OBJECTIVES: It has been demonstrated that the deleterious effect of smoking on the cardiovascular system is mediated through a decrease in protective HDL cholesterol. In addition, women are more sensitive to the negative effects of smoking, although the exact mechanism underlying this phenomenon is currently unknown. In this study, we evaluated whether smoking habits could modify the association of HDL cholesterol and apolipoprotein A1 (ApoA1) with reverse cholesterol transport (RCT), as measured by cholesterol efflux (CHE), in middle-aged women.
DESIGN: The study group consisted of 39 healthy middle-aged women, 21 non-smokers (age 51.8±2.5 years, BMI 25.1±2.8 kg/m2) and 18 smokers (age 50.5±3.2 years, BMI 24.8±3.5 kg/m2). In addition to all traditional cardiovascular risk factors, CHE from macrophages, labelled during a 48-hour incubation in a medium containing [14C] cholesterol, to plasma acceptors in study subjects was established as a marker of reverse cholesterol transport.
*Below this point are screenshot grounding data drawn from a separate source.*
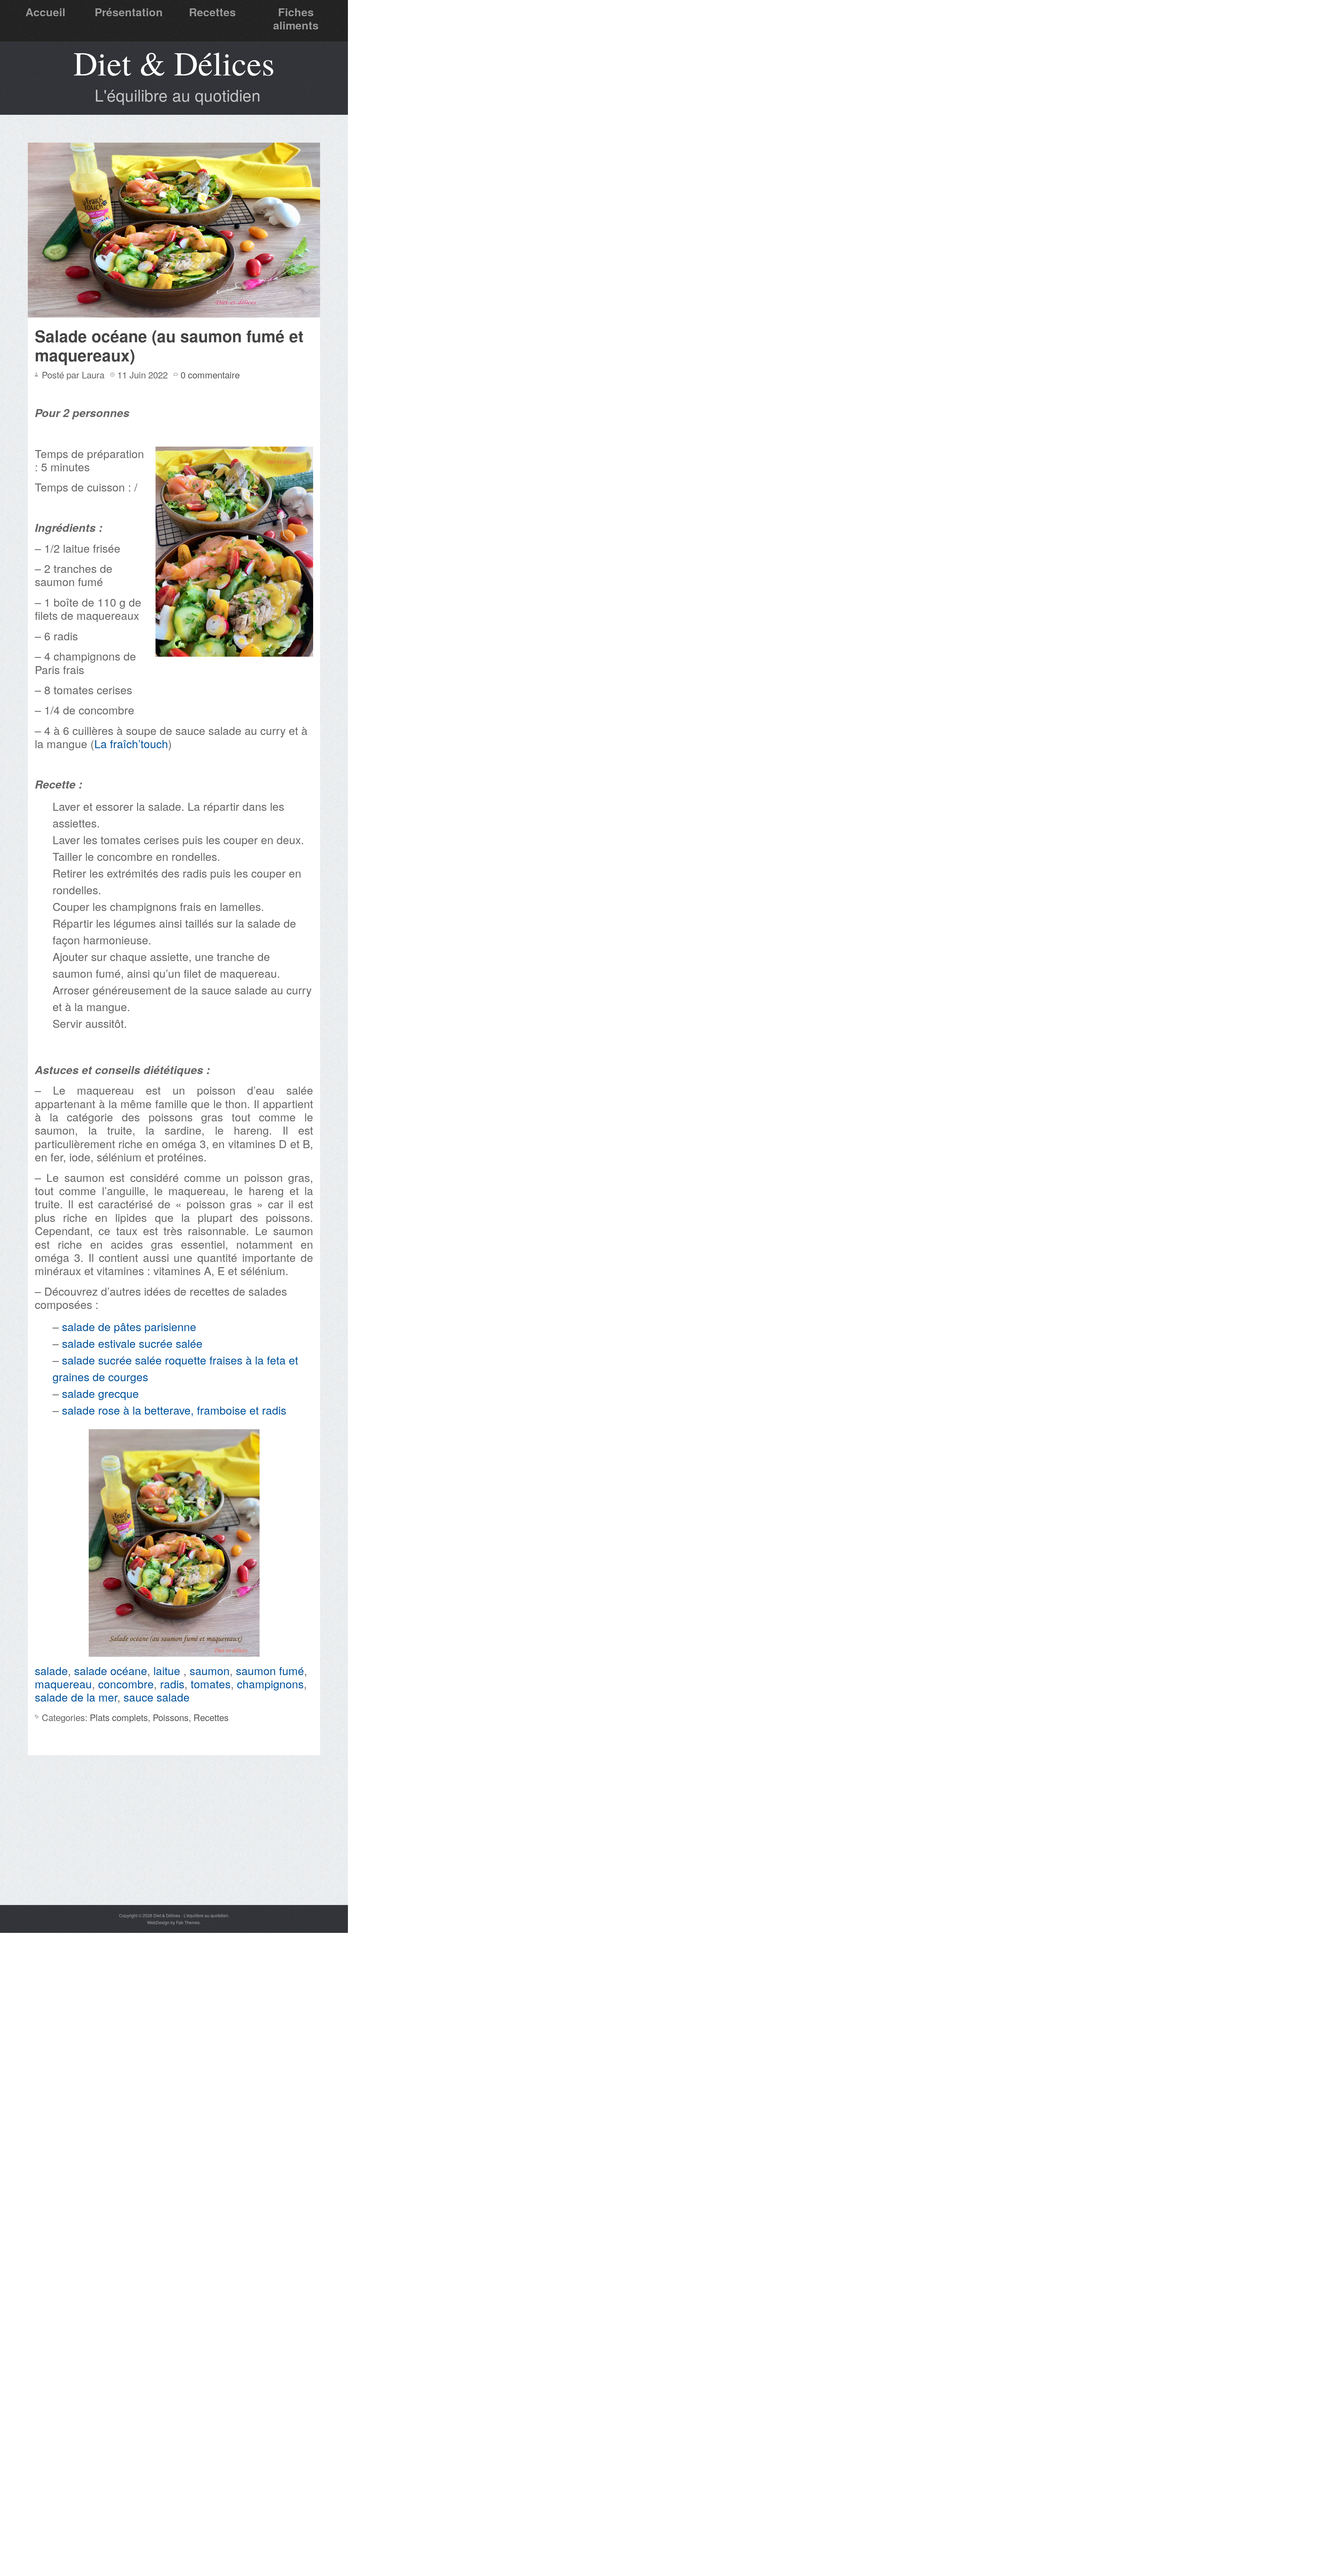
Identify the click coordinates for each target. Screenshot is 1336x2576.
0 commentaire (210, 374)
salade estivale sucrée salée (132, 1343)
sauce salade (157, 1697)
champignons (270, 1683)
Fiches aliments (296, 18)
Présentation (129, 12)
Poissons (171, 1717)
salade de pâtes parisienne (127, 1326)
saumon (210, 1670)
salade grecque (100, 1393)
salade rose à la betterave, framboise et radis (174, 1410)
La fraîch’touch (131, 743)
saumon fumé (270, 1670)
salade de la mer (76, 1697)
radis (172, 1683)
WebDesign (158, 1922)
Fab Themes (188, 1922)
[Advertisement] (174, 1852)
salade (51, 1670)
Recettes (212, 12)
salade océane (110, 1670)
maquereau (63, 1683)
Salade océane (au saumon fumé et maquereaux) (169, 345)
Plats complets (119, 1717)
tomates (211, 1683)
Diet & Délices (174, 62)
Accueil (45, 12)
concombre (126, 1683)
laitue (168, 1670)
RESULTS: CHE was significantly higher in non-smokers than in smokers (14.22±1.75% vs. 13.17±1.33%; p<0.05). Smoking habit had no effect on the association of HDL with ApoA1 or HDL with CHE. However, in contrast to the strong association of ApoA1 with CHE in non-smokers (r=0.62; p<0.01), no such strong association was found in smokers (r=0.38; n.s.). Main findings and conclusion: Based on our results, smoking can alter ApoA1-mediated reverse cholesterol transport in women.